Potatoes zapped into superfood

Shocking potatoes with ultrasound or electricity can make them healthier, research has shown. The stress of being sonically blasted causes them to generate more antioxidants, which have been shown to combat heart disease and cancer. Researchers believe the techniques could be used to turn the humble potato into a "superfood".

Potatoes, the world's fifth most widely consumed plant food, are already a good source of antioxidants, including vitamin C and compounds called polyphenols.

Scientists built a laboratory "torture chamber" where they could subject spuds to high frequency ultrasonic sound waves or mild electric shocks.

The treatment almost doubled the levels of some antioxidants in the potatoes.

Plants create antioxidants to help them survive stressful events such as drought, and attacks by pests and infections.

The chemicals mop up destructive molecules and also influence growth and cell death.

When consumed in plant foods, they are believed to protect arteries, reduce the risk of diabetes and help prevent the DNA damage that leads to cancer.

Study leader Dr Kazunori Hironaka, from Obihiro University in Japan, said: "We knew from research done in the past that drought, bruising and other stresses could stimulate the accumulation of beneficial phenolic compounds in fresh produce.

"We found that there hasn't been much research on the healthful effects of using mechanical processes to stress vegetables. So we decided in this study to evaluate the effect of ultrasound and electric treatments on polyphenols and other antioxidants in potatoes.

"Antioxidants found in fruits and vegetables are considered to be of nutritional importance in the prevention of chronic diseases, such as cardiovascular disease, various cancers, diabetes and neurological diseases."

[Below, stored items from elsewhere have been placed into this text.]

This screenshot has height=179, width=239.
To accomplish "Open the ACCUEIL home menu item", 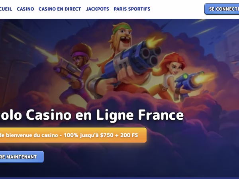I will 6,9.
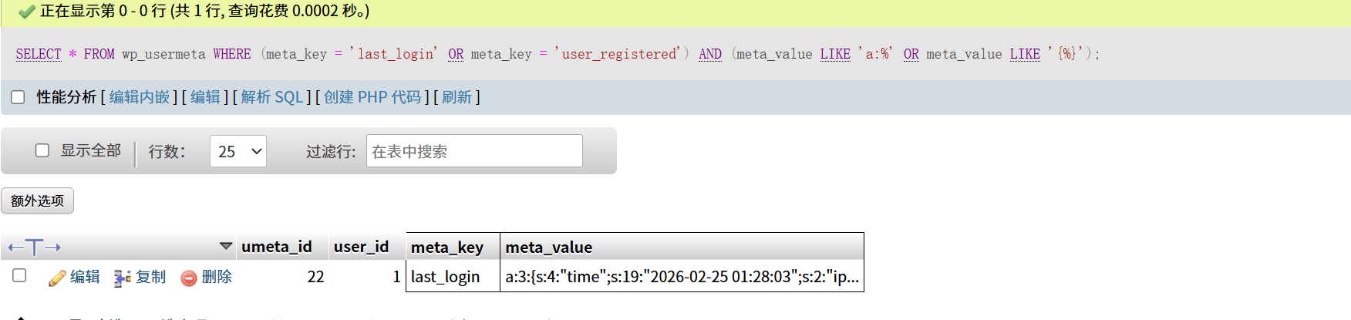This screenshot has width=1351, height=320.
Task: Click the red delete icon in row
Action: (189, 278)
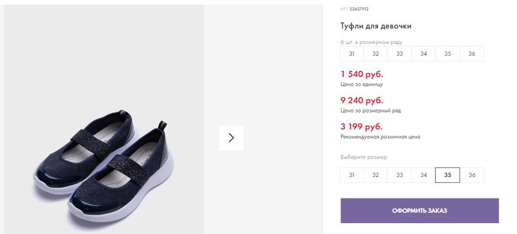Viewport: 517px width, 234px height.
Task: Click the Туфли для девочки title
Action: coord(376,26)
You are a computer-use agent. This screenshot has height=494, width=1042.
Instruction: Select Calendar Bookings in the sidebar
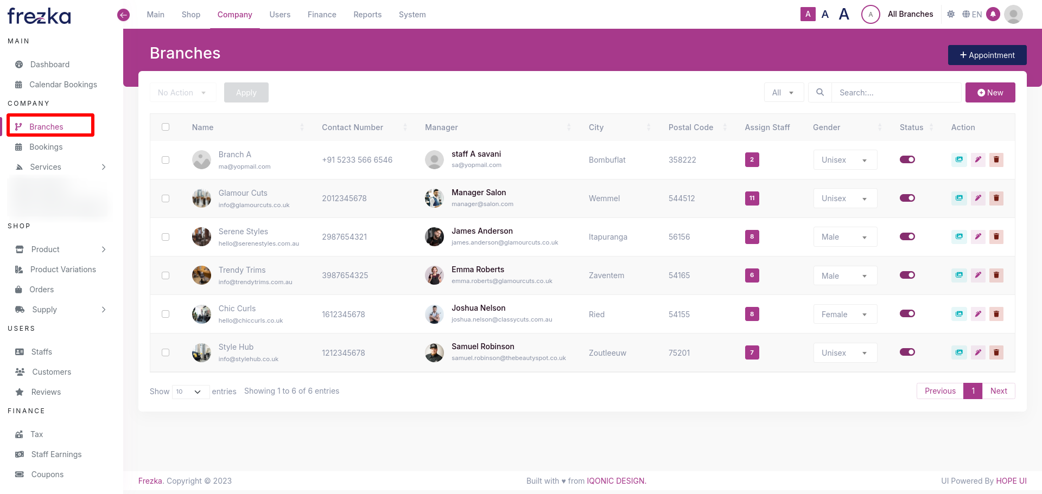[63, 85]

For the ultrasound treatment, the researchers placed whole potatoes in water and subjected them to 600 watt blasts of high-frequency sound for five or 10 minutes.

Electrified spuds were immersed in a salt solution and given 15 volt shocks for 10, 20 and 30 minutes.

The scientists then measured antioxidant activity and polyphenol levels, comparing them with those of untreated potatoes.

Five minutes of ultrasound treatment was found to increase antioxidant activity 1.5 times, polyphenol content 1.2 times, and levels of other antioxidants 1.6 times.

A 10 minute electric shock boosted antioxidant activity 1.6 times, total polyphenols 1.2 times, and levels of a polyphenol called chlorogenic acid 1.7 times.

The findings were presented today at the 240th national meeting of the American Chemical Society in Boston, Massachusetts, US.